One can’t help but also wonder, what would officer retention data (which UsmaData does not have) show? OIR is no longer publishing it, at all. We suspect USMA has the data but chooses not to publish it, certainly not in the level of detail that would facilitate evaluation of whether there is disproportionately low retention of Black graduates after their initial period of obligated service is completed. If there were such a disparity, that would contribute to what DA claims is a threat to national security – an insufficient number of Black officers.
Would such a circumstance make it more difficult to justify continued use of already inefficient and costly racial preferences in officer accessions? Why would USMA and DA want graduates and the public to not have access to this information? Is there a desire to shield from public view the weaknesses of DA’s dubiously premised officer accessions strategy, specifically the failure of racial preferences over a period of years to meet its avowed “critical officer diversity” objective, despite significant direct and opportunity cost?
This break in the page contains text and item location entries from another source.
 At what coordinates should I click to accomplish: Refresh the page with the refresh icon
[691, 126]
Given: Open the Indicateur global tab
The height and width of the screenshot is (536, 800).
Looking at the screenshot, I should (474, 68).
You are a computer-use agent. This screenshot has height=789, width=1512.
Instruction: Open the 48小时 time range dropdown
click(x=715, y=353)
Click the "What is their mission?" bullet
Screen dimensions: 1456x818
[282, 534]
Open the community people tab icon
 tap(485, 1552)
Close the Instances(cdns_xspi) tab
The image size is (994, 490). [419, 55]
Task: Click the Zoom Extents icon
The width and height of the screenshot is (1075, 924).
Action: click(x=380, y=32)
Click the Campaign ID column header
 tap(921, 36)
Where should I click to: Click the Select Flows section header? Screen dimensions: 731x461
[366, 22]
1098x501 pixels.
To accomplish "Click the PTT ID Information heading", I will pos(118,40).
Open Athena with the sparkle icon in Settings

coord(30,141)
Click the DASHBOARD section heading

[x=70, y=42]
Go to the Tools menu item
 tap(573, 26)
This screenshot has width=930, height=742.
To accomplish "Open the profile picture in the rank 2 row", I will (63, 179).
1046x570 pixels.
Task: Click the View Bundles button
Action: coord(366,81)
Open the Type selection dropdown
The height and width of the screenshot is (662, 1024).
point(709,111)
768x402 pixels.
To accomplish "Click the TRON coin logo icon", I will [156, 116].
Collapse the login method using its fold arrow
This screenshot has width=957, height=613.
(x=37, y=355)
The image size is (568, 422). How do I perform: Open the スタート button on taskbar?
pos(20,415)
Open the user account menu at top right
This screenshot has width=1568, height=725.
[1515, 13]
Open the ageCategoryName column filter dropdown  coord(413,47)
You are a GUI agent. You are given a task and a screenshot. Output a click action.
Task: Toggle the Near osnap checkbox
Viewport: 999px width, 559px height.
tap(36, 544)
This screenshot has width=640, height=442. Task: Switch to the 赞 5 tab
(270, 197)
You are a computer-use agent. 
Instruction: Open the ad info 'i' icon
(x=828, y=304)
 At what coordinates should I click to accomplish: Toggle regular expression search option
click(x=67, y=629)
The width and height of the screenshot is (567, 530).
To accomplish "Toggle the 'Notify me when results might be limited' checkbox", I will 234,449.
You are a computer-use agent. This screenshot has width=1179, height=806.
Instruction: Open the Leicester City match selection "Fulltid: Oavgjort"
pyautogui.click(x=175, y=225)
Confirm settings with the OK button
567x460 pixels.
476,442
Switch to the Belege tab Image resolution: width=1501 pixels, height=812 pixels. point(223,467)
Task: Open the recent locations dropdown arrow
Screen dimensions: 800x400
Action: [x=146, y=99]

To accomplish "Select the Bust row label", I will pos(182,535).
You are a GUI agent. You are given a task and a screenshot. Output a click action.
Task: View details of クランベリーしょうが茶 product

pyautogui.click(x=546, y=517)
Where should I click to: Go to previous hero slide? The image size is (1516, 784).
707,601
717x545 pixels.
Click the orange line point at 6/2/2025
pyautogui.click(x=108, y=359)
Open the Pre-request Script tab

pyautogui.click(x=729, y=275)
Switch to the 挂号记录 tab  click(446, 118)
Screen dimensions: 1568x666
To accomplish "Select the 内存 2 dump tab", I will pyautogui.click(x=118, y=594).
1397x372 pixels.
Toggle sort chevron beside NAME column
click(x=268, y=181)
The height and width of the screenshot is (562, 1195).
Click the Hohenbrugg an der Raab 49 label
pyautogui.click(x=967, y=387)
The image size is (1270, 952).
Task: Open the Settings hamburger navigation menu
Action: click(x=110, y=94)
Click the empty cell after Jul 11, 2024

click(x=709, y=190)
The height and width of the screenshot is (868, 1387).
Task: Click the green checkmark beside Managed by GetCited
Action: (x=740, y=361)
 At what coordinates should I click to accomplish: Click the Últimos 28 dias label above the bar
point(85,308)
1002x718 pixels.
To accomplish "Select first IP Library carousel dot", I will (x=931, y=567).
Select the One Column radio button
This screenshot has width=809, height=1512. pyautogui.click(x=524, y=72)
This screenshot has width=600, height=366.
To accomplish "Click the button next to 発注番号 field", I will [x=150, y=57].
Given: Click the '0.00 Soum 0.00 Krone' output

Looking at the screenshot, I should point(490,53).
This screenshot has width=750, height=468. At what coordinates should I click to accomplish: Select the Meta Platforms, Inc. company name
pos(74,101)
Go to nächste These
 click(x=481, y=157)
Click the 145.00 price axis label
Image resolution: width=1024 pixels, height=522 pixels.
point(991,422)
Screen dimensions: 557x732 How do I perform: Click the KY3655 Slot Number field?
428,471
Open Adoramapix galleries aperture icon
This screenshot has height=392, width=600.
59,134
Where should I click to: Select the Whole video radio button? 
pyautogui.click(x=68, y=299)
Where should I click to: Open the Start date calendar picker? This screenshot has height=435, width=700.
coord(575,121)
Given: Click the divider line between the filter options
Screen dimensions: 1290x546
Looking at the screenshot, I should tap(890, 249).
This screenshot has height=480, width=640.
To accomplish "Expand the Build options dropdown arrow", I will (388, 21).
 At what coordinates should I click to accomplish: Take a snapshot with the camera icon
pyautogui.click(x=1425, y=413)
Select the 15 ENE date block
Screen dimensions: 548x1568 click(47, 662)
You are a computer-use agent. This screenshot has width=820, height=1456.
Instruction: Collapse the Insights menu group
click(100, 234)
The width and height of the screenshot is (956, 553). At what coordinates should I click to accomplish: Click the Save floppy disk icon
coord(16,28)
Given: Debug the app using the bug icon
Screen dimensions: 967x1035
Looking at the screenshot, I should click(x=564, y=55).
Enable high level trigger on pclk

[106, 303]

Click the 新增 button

We now know that USMA and/or DA are monitoring our posts. We thus have an explanation for why, after the claimed “unavailability” of Graduation, Commissioning and Retention Rates data was called out in our 2021 usmaData article, USMA OIR changed their webpage to delete the category altogether. USMA now is withholding such information from the public and concealing evidence (the past existence of the Graduation, Commissioning and Retention Rates webpage) of the existence of such information by deleting the relevant page from their website.
The American people, who pay for USMA’s operation, are owed access to this information for the reasons explained above. But the data are being withheld and their existence concealed, apparently to conceal what we suspect is failure to fulfill the rationale for admissions policies that are themselves questionable (and of dubious legality) and that, as we have demonstrated, are poorly serving the Nation.
Simple transparency is not hard. But it can be revealing. Those responsible for policy formulation, and for execution, cannot be held accountable without the public’s having the information necessary to evaluate those policies, their implementation, and the results.
In the spirit of transparency and to facilitate USMA’s honoring its obligation to the public (and for the sake of our national security), we respectfully call for more “sunlight.” These acts of concealment arguably are typical of what Brandeis’ characterized as “wickedness.” They have the appearance of being the acts of someone other than “honest men.” The Country urgently needs and deserves better.
As always, factual corrections and thoughtful criticism are welcome.